In either case, to find out, run Python and it will tell you what version you're running:
$ python Python 3.7.1 (v3.7.1:260ec2c36a, Oct 20 2018, 03:13:28) [Clang 6.0 (clang-600.0.57)] on darwin Type "help", "copyright", "credits" or "license" for more information.
As an alternative to running Python on your own computer, you can invoke Python explicitly in Colab.
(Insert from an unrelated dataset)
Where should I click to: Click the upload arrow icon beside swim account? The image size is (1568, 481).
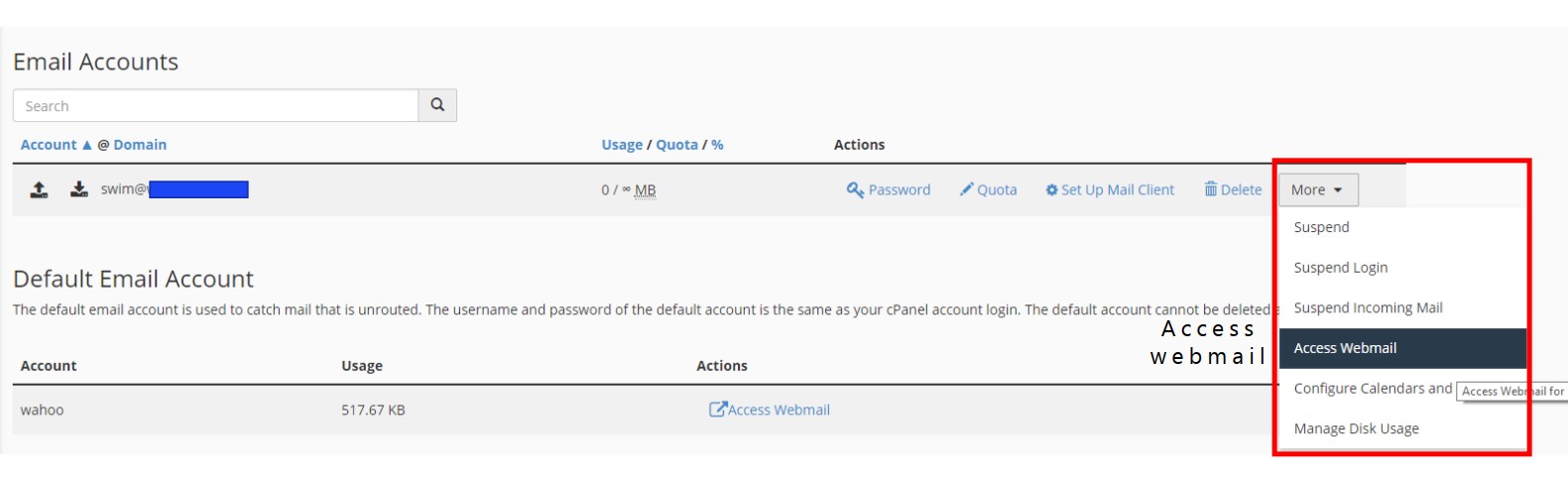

Note the exclamation point !, which signals that the rest of the line is a shell command.
$ !python Python 3.8.10 (default, Nov 14 2022, 12:59:47) [GCC 9.4.0] on linux Type "help", "copyright", "credits" or "license" for more information. >>>I do not fully understand this mechanism, but it seems to work if the input to the Python program comes from files that you have uploaded.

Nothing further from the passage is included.